Epithelial ovarian cancer (EOC) is the most lethal gynecological cancer, which remains a threat to female health at all ages. Hypotheses for EOC development include the continuous presence of inflammation, in which microbiota and inflammatory cytokines participate in cancer-related signaling pathway activation. Hedgehog (Hh) signaling is prominent for EOC progression, and interacts with inflammation response related to gut microbiota (GM). However, the precise roles of GM during this process are unknown. Here, we showed that the GM from patients with EOC differed from that of healthy women and had GM dysbiosis. We found that EOC modeling may lead to GM changes in mice, and it restored after the administration of GM from healthy controls, while GM from patients with EOC further exacerbated GM dysbiosis. Furthermore, we found that GM from EOC markedly promoted tumor progression and activated Hh signaling; meanwhile, it increased the extent of inflammation and activated NF-κB signaling, but GM from healthy controls improved them. Our results demonstrate how GM dysbiosis promoted EOC progression by activating Hh signaling mediated by TLR4/NF-κB signaling. We anticipate our assay to be a new thought for exploring the role of GM in EOC development. Furthermore, improving GM dysbiosis is a novel therapeutic approach for delaying EOC development.

Acknowledgments

This research was supported by grants from National Natural Science Foundation of China (Grant no. 82260507 to Q.C., 82060638 to T.C.), and Jiangxi Provincial Department of Science and Technology (20202ACB206008 to Q.C., Double Thousand Talents Program to T.C.). Thanks for all the reviewers and editor for the support of publication of our manuscript.

Disclosure statement

No potential conflict of interest was reported by the authors.

Author contributions

T.C. contributed Conceptualization; X.H. and Q.C. contributed methodology; X.H. contributed software; Q.C. and T.C. contributed validation; T.C. contributed formal analysis; X.X., S.W., H.J., Y.T. and G.C. contributed investigation; Q.C. and J.W. contributed resources; X.H. contributed data curation; T.C., X.H., and X.Z. contributed writing – original draft preparation; T.C., Q.C., X.H., and X.X. contributed writing – review and editing; X.H. and X.X. contributed visualization; T.C. and Q.C. contributed supervision; T.C. contributed project administration; Q.C. contributed funding acquisition. All authors have read and agreed to the published version of the manuscript.

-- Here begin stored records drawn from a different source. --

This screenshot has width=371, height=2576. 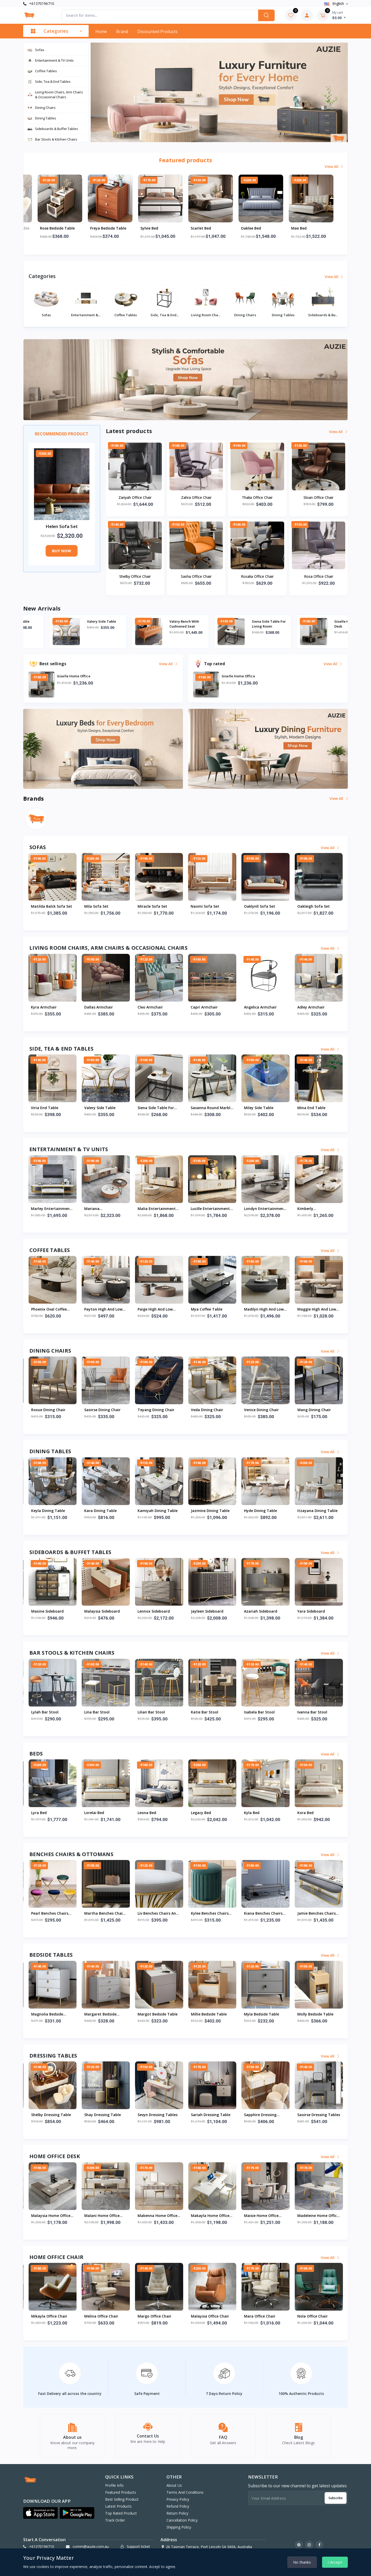 What do you see at coordinates (101, 1510) in the screenshot?
I see `Klynn Dining Table` at bounding box center [101, 1510].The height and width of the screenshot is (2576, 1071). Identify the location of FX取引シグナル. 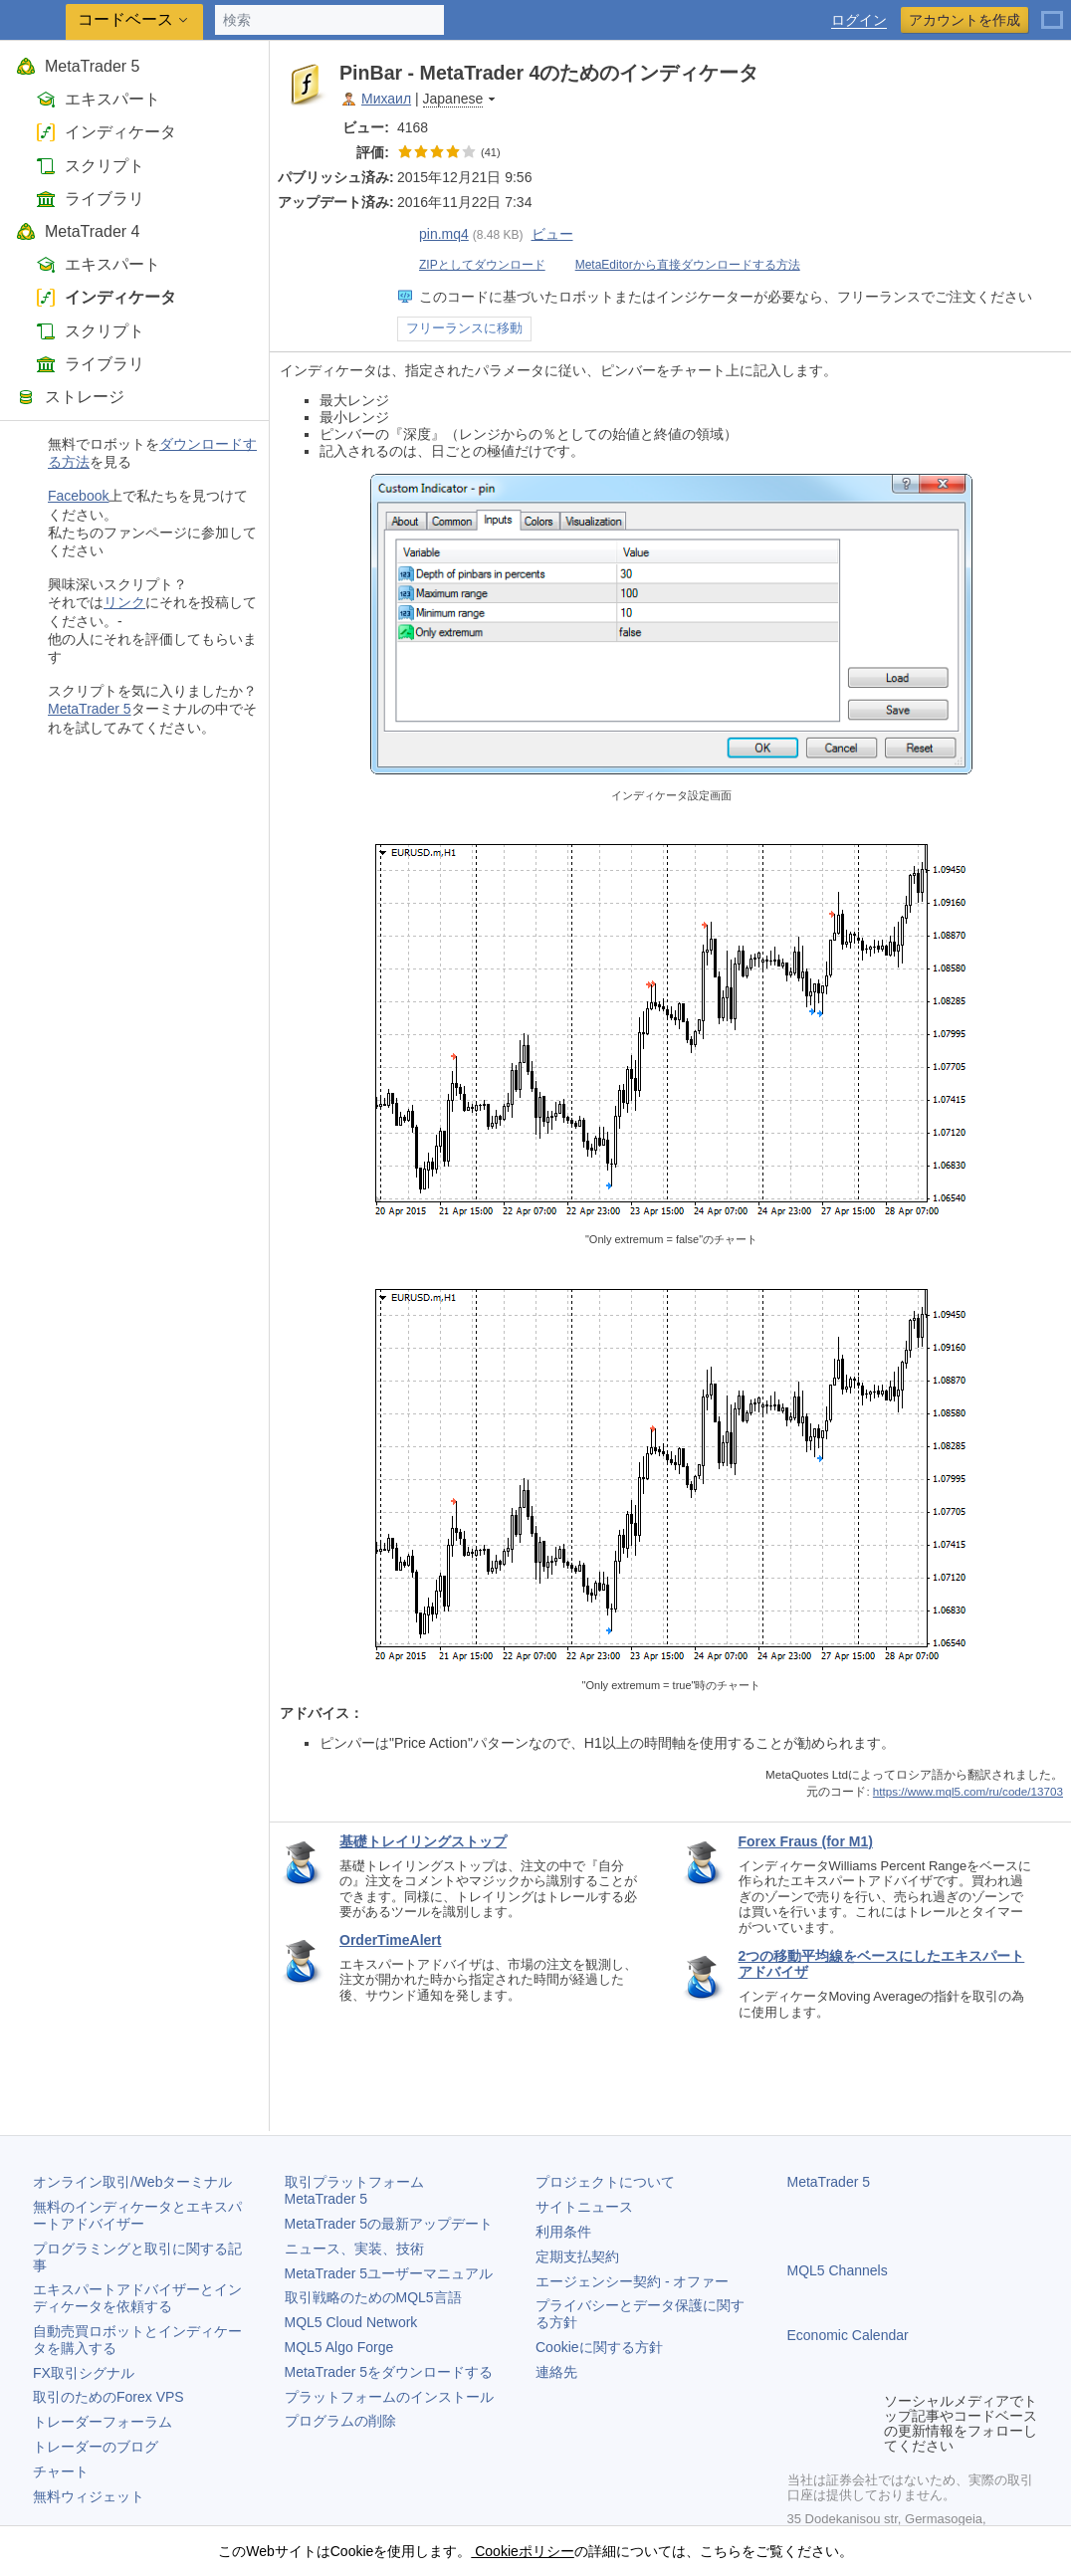
(83, 2373).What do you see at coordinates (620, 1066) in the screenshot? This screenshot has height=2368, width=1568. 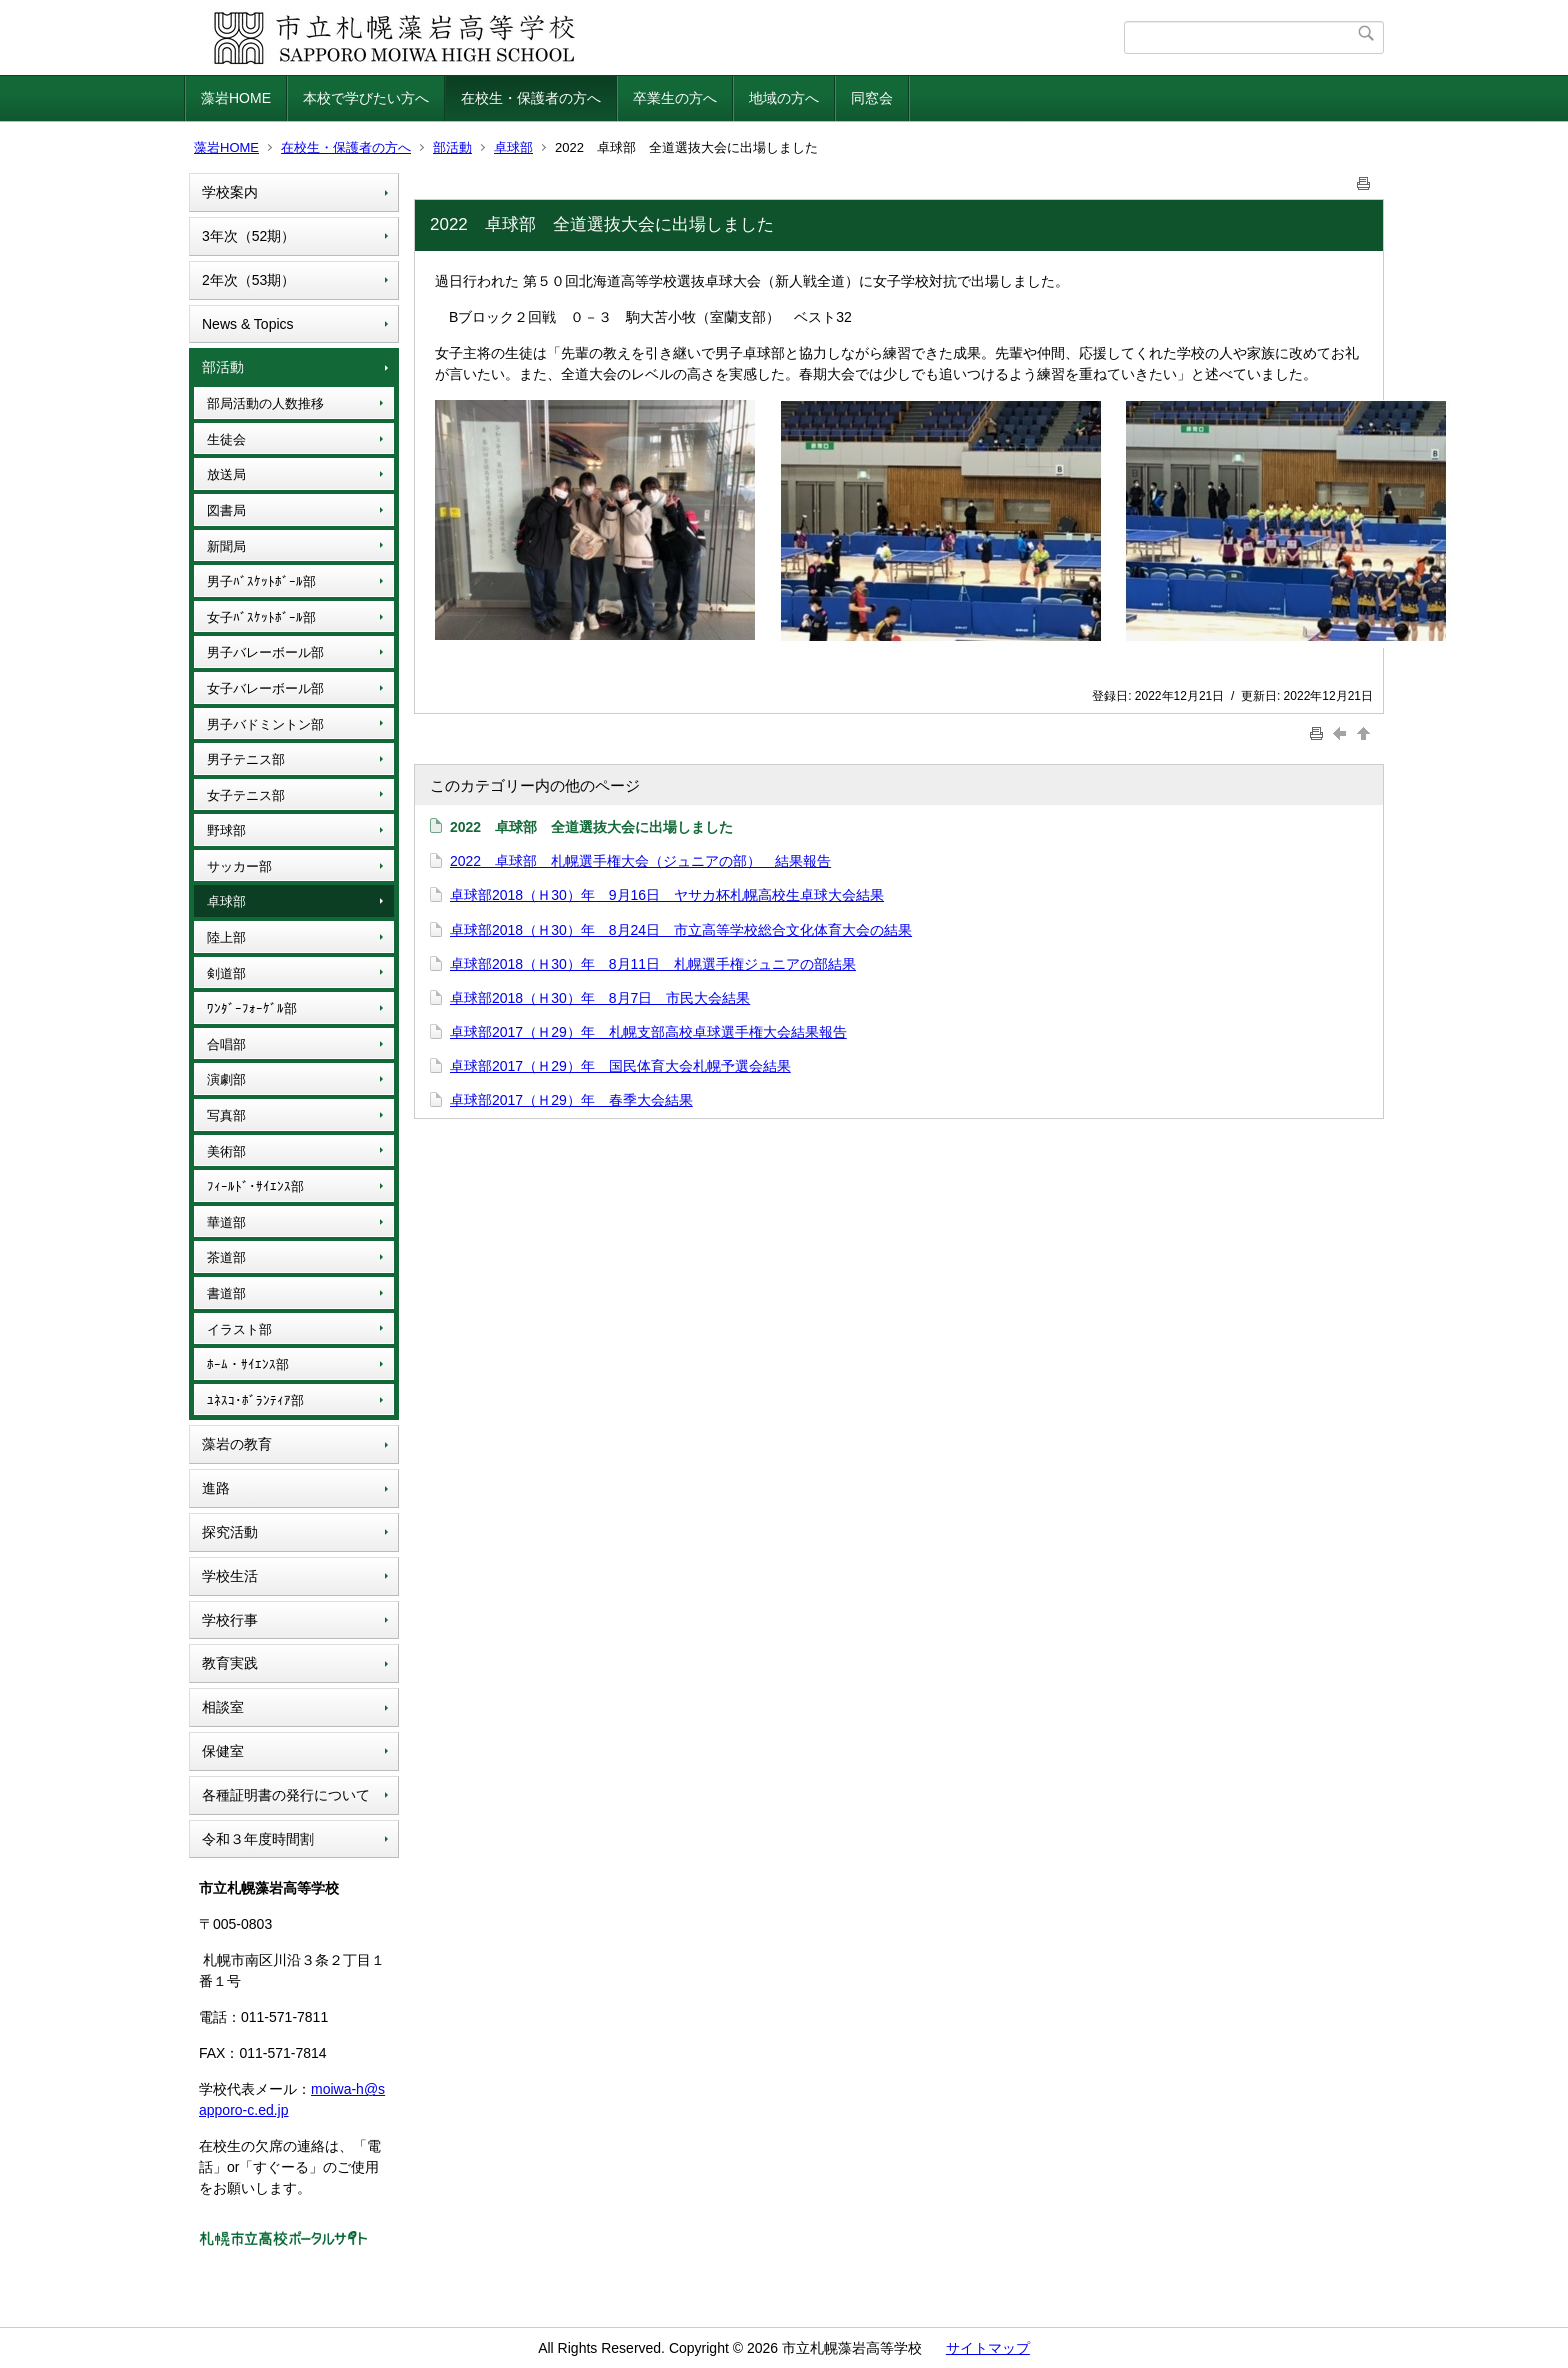 I see `卓球部2017（Ｈ29）年 国民体育大会札幌予選会結果` at bounding box center [620, 1066].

Data availability statement

The data used to support the findings of this study are available from the corresponding author upon request, and the raw data of 16S rRNA sequencing generated in this study has been deposited under NCBI SRA BioProject numbers PRJNA900393 (https://www.ncbi.nlm.nih.gov/bioproject/PRJNA900393) and PRJNA900513 (https://www.ncbi.nlm.nih.gov/bioproject/PRJNA900513).

Institutional review board statement

The study was conducted in accordance with the Declaration of Helsinki and approved by the Institutional Review Board (or Ethics Committee) on medical research of the Second Affiliated Hospital of Nanchang University (Examination and approval No. is Review [2020] No. (016)).

Supplementary material

Supplemental data for this article can be accessed online at https://doi.org/10.1080/19490976.2023.2221093

Additional information

Funding

The work was supported by the National Natural Science Foundation of China [82260507, 82060638]; Key R&D Project of Jiangxi Science and Technology Department [20202ACB206008]; Jiangxi Province “Double Thousand Talents Program” (Science and Technology Innovation High-level Talents Program)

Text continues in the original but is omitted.